私の感想は「日本にもこんな刑務所があるのか」という驚き。撮影場所となった「島根あさひ社会復帰促進センター」は日本の刑務所の中でも新しい方で、例えば食事は自動で配膳ロボットみたいなのが持ってきたり、受刑者は胸に着けてるICタグで監視・管理されていたり、一部の業務を民間が担っていて先進的な運営がなされている。配膳カーみたいなのは病院とかにもいるのかな?音楽流しながら廊下を走ってて、それだけでちょっと驚いた。

そんな中で一番の目玉というか、ここだけの取り組みなのが「TCプログラム」という教育。ここで受刑者は民間の指導員のもとでワークショップに参加して、「自分の心に向き合う」「自分の気持ちを言葉にする」ことを繰り返し学んでいく。映画の中では4人がフィーチャーされていて、TCプログラムでそれぞれがどう変わっていくかを撮影しているんだけど……すごい。これは本当に見て欲しいんだけど、簡単に見れる機会がないのでもどかしい。

映画の中で受刑者は顔にぼかしが入っているけど、よくテレビであるような声の加工はされていない。なんならぼかしもそんなに濃くないから、「こういう表情で話しているのかな」と想像がつく。だからすごく人間で、どこにでもいそうで、刑務所に入っているのが信じられないような人もいる。罪状を聞くとニュースでよく見るようないわゆる「闇バイト」みたいな人もいれば、窃盗だったり、詳細は伏せられててわからないけど傷害致死ということで誰かが亡くなっていたり。「金に困って叔父の家に盗みに入り、バレて殺そうとした」なんて人もいた。遺族や被害者たちがいる。人生めちゃくちゃにされた人たちがいる。

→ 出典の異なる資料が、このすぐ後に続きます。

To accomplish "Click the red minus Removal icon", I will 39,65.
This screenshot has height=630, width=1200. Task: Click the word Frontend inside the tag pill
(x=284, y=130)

TCプログラムで目指す更生は、刑期を終えて彼らが社会に出た後、犯罪を繰り返さないこと。そのために徹底的に彼らの心に向き合う。受刑者同士でたくさん話す。自分がやったことを語り、他者がやったことを聞く。その時の気持ちを洗い出す。事件に至るまでの背景を、こども時代に遡って共有する。講師方はもちろん、受刑者同士で話すことがこんなに変化をもたらすのかって驚いた。本当の意味でお互いに「わかるよ。」って言い合える。時には厳しいことも言う。そこでしか気付けないことがある。

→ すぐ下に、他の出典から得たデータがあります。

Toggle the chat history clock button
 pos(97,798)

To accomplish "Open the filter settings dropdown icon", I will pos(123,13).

傷害と窃盗で捕まった真人さん(仮名)は、TCプログラムに参加しても長らく「窃盗に対する罪の意識がない」と言っていた。「そこに財布があると『あ、財布だ』って盗っちゃう。盗った理由は全部後付けなんすよ」「悪いとは思わない。盗られた人が困るとも思えない」「俺も自転車とか傘とか盗られるの普通だし、なんとも思わないし。だったら俺が盗るのも変わらない」見ながら頭を抱えた。真人さんの声でわかる。本当に、「なんとも思っていない」。聞いてるこっちも、もはや「悪気が無くてムカつく」という感情にすらならない。刑務所に入ったし、他人のものを盗んだらいけないってことはなんかこう「知識としてわかっている」けど本当に……それ以上が何も無い。この人が窃盗を繰り返さないようになるにはどうしたら良いのかわからなかった。「お客様の中に窃盗被害に遭われた方はいませんかーー!!!」って思った。

しばらく経ってから、カメラの前で真人さんが涙を流した。受刑者の中に、窃盗被害がきっかけで犯罪に走り、ここに来たという人がいた。仕事道具を盗まれて生活に困り、自暴自棄になった末の犯行。真人さんはその人から話を聞いて初めて、自分の窃盗行為が誰かの人生を壊した可能性に気付いた。「大変なことをしてしまった」と肩を震わせている姿は、まるで別人だった。

健太郎さん(仮名)は、お金に困った末に叔父の家に盗みに入った。犯行がバレて叔父に怪我を負わせ、逮捕されたことで婚約者と子どもを失った。子を失ったというのは、婚約者が健太郎さんとの子どもを中絶したということだった。

TCプログラムの中で、実際の事件を題材に受刑者がロールプレイをするグループワークがあった。健太郎さんは自分の事件を、加害者本人としてロールプレイした。他の受刑者は叔父、叔母、婚約者として健太郎さんと話した。(その場面が予告編にも一部流れている)「どうしてうちだったんだ」「犯行の下見としてうちに遊びに来ていたのか」「どうして相談してくれなかったんだ」「相談するのが恥ずかしいって、盗みに入る方がよほど恥ずかしいことじゃないですか」言葉多く、詰める叔父。「身内にあんなことをされて、あれから怖くて眠れなくなった」と叔母。正直、見てるこっちも息が詰まる。迫真のロールプレイだった。途中、涙を流し始めた健太郎さんに叔父役が「それはなんの涙なんですか」と聞いた。「自分の辛さ以上に、被害者の人は今もずっと辛いんだ」 ロールプレイが終わった後も、そのことがずっと頭から離れないと語っていた。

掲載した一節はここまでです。